In our day to day lives most of us take eating for granted. This is until we have a child who is limited with their diet and resistant to trying and eating new foods, this is when the challenge begins. If you have been following the steps in my past blogs you will have found there are many ways that we can support our children to enjoy a variety of foods in a non-conventional ‘sit there and eat it’ approach which doesn’t provide a healthy association with eating in later life.
This topic considers all of the steps we need to embrace to reach our goal of eating with Grow Nutrition’s ‘The Eating Pyramid’.
Each step needs to be fulfilled to be able to reach the final step of eating. This is where Project Munch’s #1 Play comes into action.
When you explore foods together using all of your senses without the pressure of having to eat them the fear reduces and they become more open to trying them. So keep on providing opportunities to experience fresh foods together away from the dinner table.

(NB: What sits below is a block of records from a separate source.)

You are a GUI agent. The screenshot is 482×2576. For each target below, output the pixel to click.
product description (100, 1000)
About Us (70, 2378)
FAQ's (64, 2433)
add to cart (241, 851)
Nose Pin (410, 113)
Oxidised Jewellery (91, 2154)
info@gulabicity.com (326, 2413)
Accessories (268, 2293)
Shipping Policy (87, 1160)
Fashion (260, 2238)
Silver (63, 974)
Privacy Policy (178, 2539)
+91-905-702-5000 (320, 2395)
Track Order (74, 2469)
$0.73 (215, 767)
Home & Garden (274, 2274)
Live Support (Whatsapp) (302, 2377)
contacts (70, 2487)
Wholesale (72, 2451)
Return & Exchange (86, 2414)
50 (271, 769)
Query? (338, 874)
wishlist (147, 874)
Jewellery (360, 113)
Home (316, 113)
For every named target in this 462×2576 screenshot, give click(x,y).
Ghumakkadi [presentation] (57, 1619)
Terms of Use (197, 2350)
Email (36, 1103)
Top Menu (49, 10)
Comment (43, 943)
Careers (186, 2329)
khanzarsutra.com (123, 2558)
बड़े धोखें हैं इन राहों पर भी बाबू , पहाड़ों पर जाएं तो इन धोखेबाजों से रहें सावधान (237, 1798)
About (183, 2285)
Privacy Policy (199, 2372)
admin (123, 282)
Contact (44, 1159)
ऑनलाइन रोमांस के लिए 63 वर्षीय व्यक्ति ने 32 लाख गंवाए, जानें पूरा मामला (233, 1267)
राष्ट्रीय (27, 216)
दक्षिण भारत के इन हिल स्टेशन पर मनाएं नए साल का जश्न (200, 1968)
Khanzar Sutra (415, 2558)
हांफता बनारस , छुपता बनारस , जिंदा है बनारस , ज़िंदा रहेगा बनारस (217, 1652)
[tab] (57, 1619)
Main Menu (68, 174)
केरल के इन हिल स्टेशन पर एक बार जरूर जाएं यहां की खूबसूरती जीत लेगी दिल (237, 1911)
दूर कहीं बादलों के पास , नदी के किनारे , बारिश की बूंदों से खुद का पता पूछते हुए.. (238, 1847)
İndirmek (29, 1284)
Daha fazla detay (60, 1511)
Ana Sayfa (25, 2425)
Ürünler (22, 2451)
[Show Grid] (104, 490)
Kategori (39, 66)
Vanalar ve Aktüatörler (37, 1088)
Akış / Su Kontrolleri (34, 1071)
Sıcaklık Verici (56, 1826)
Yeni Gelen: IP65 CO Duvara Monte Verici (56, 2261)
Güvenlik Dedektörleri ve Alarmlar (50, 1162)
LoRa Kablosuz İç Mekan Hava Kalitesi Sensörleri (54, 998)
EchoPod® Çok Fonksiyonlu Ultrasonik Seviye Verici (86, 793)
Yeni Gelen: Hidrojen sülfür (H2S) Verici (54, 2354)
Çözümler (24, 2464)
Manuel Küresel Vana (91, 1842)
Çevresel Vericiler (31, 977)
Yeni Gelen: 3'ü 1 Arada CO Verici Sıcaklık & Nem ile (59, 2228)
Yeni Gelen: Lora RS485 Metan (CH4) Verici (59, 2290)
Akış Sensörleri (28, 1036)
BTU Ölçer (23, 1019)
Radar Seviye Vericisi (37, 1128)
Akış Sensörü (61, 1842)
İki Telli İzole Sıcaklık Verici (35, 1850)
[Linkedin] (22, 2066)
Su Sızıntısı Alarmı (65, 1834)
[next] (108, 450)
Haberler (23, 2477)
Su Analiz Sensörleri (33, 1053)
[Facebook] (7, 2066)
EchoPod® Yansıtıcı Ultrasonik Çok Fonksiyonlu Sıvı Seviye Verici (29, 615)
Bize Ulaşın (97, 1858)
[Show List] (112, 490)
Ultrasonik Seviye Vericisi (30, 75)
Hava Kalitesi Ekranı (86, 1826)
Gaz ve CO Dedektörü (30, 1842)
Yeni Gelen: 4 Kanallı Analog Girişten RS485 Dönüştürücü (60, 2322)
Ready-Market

If for example your child initially doesn’t like the appearance of a food, then you can be certain they aren’t going to try it in a dish you have made. Together dissect it, use tweezers, chopsticks or toothpicks to move it around if they don’t like the feel of it. Play games with it making it into fruit or vegetable characters, see if it will sink or float, see if you can grate it into tiny pieces, or play measuring games pretending you are serving up food for their dolls/teddies.
Be creative!
Exposure at each stage of the pyramid is key before they can move up the pyramid to reach the goal of eating it.